Marcelo Rebelo de Sousa assistiu ao discurso no Palácio de Belém, mas está sem falar ao país desde quinta-feira.
Dias agitados
15.02.2025 - Empresa familiar
Foi noticiado que a mulher e os filhos de Luís Montenegro detêm a Spinumviva, com sede na casa do primeiro-ministro, em Espinho. A empresa foi constituída em janeiro de 2021, tendo Montenegro renunciado à gerência a 30 de junho de 2022, após ser eleito presidente do PSD. O chefe do Governo vendeu as quotas à mulher, explicou na altura.
19.02.2025 - Sócio maioritário
São revelados novos pormenores sobre a polémica. Montenegro, alegadamente, está em potencial conflito de interesses uma vez que a venda da quota do primeiro-ministro à mulher é considerada nula pelo Código Civil. Montenegro é o sócio maioritário e dono da Spinumviva. A Oposição exige mais esclarecimentos ao primeiro-ministro.
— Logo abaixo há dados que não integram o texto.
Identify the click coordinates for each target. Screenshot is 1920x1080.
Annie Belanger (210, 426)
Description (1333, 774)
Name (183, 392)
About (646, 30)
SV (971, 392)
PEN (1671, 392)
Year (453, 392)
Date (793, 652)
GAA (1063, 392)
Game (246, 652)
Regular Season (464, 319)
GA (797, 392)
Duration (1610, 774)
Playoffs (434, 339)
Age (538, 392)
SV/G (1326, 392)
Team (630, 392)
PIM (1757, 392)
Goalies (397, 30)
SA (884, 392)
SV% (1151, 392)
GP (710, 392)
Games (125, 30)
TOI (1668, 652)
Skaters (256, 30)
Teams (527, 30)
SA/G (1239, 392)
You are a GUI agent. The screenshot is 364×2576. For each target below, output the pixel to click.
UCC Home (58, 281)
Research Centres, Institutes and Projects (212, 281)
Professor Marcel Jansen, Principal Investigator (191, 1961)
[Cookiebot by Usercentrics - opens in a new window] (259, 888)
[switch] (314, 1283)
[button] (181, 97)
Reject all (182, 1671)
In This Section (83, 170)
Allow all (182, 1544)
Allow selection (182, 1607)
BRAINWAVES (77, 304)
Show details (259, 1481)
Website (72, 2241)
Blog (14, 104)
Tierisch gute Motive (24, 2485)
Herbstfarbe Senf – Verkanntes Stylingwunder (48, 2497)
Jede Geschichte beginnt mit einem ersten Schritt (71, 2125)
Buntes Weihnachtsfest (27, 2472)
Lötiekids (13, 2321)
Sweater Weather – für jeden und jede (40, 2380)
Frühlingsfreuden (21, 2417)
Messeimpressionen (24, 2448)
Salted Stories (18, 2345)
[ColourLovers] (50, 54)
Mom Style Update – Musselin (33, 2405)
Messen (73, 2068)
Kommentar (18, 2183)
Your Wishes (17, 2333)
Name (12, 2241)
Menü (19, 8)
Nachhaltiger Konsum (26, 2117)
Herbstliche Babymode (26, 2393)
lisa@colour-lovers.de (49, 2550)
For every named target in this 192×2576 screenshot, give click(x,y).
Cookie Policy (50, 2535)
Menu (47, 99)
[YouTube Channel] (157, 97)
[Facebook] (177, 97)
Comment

21.02.2025 - Moção de censura
Face ao silêncio de Montenegro, o Chega anunciou a primeira moção de censura a este Governo. Durante o debate, Pedro Nuno Santos exigiu a lista dos clientes da Spinumviva, os serviços prestados e os trabalhadores da empresa, mas sem sucesso. Ainda assim, a iniciativa foi rejeitada.
28.02.2025 - Solverde é cliente
É conhecida a avença mensal de 4500 euros da Solverde à Spinumviva. Horas depois, é divulgada a lista dos clientes com “vínculo permanente” à sociedade.